If you are feeling anxious about your eyes roaming around or looking off to the side, and how the other person might respond to this, again, it is a good idea to address it so that you are taking the lead and can own the situation. Some people suggest using humour: explain that it is due to a VI and not because you are staring at their bald spot or rolling your eyes because you are bored stiff. Some prefer to explain the physical reason for it happening and the way in which it affects them. Others suggest using it as a way of bringing Visual Impairment into the conversation. This can be especially helpful if you are partially sighted and don’t have any other obvious give-away signs about you to tell people that you can’t see.
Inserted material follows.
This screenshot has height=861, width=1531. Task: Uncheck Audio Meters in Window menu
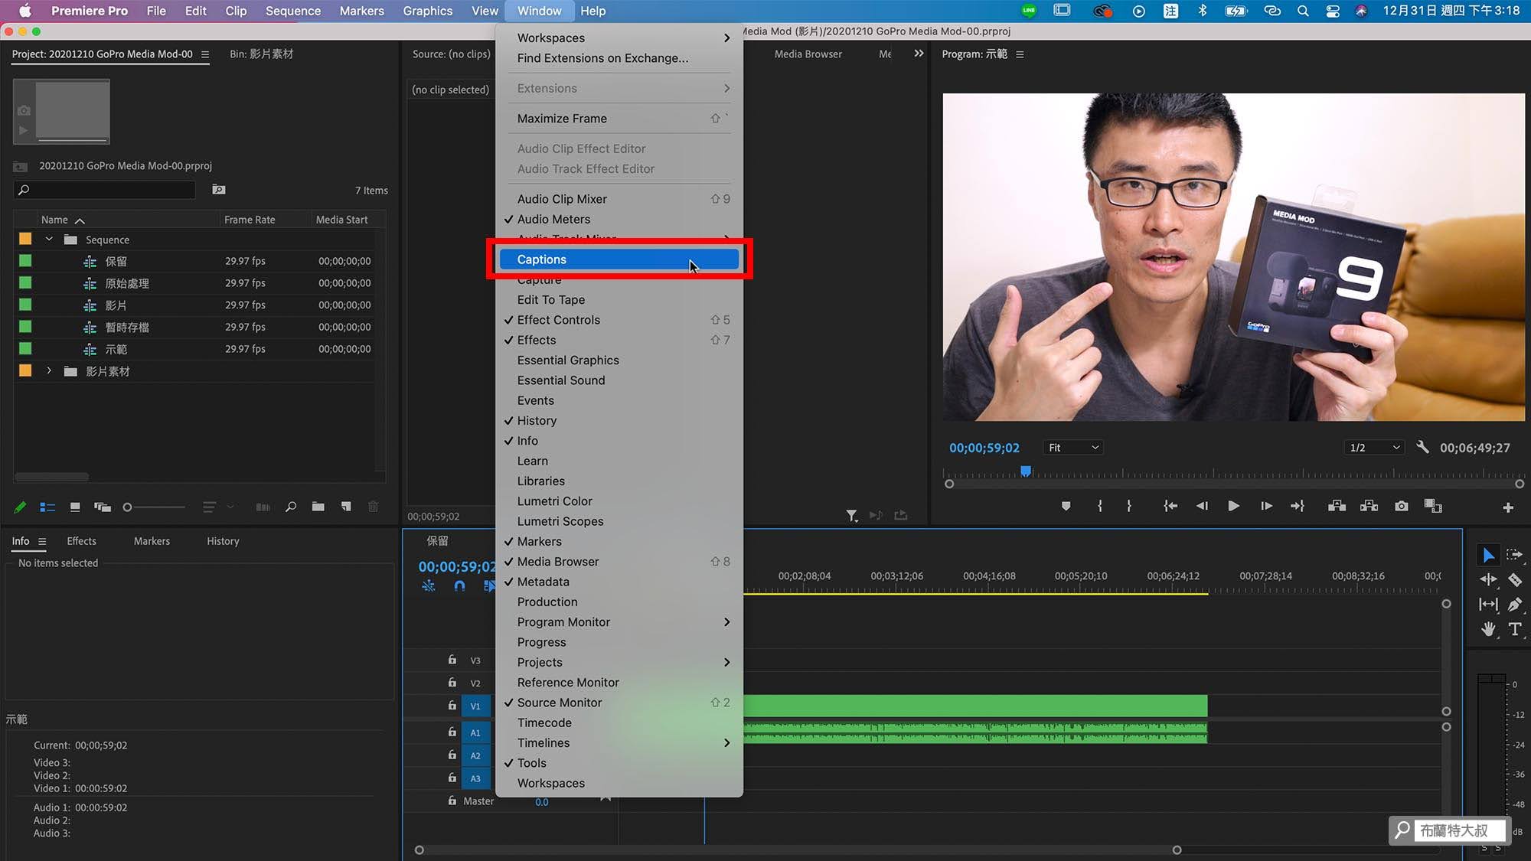pos(553,219)
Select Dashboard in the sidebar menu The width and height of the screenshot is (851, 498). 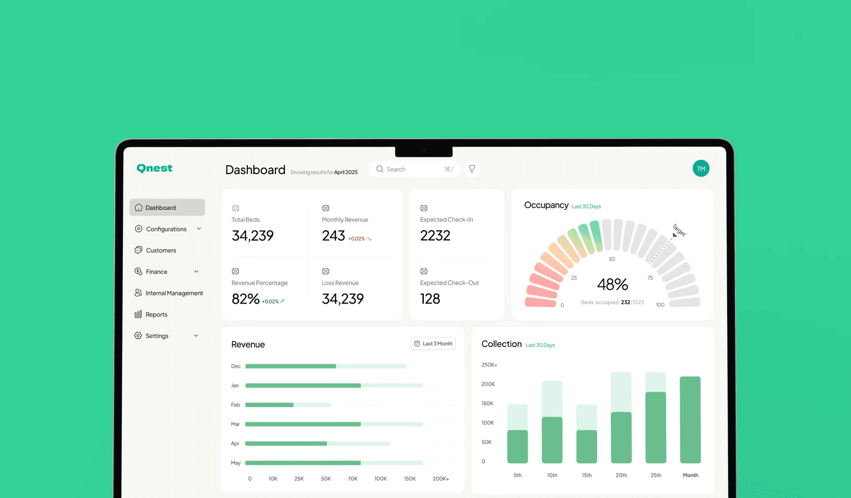(x=161, y=207)
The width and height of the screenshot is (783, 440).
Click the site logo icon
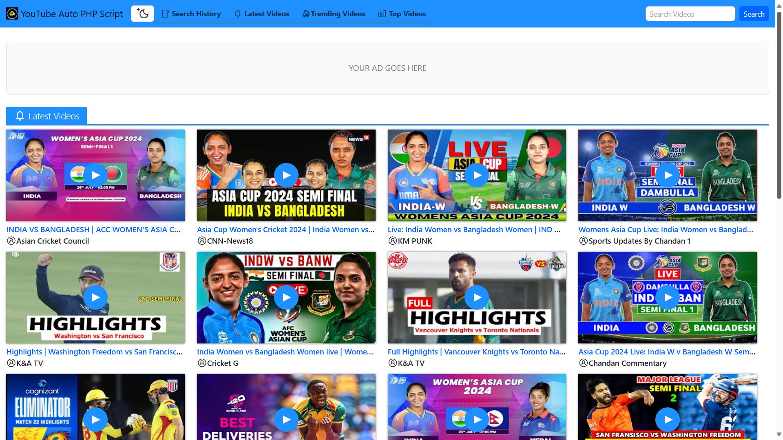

8. Don’t be afraid to ask for support.

It is often easier to wait until it all goes wrong and then complain, than it is to pluck up the courage to ask for help. Again, it might help to have a few well-rehearsed sentences in your mind to draw upon. Often people you meet will have no idea about what you may or may not need and when people seem rude or unkind it can often be due to oversight, not malice. Resist the urge to turn and walk away from a situation if you can. Breathe, relax your shoulders and explain that you need assistance. Try and be specific about how you want them to assist you, and again, be open, friendly and polite.

9. Love yourself!!

People who are happy with who they are encourage happiness in others around them too.

Love others!! Look for the best in people and spread the love!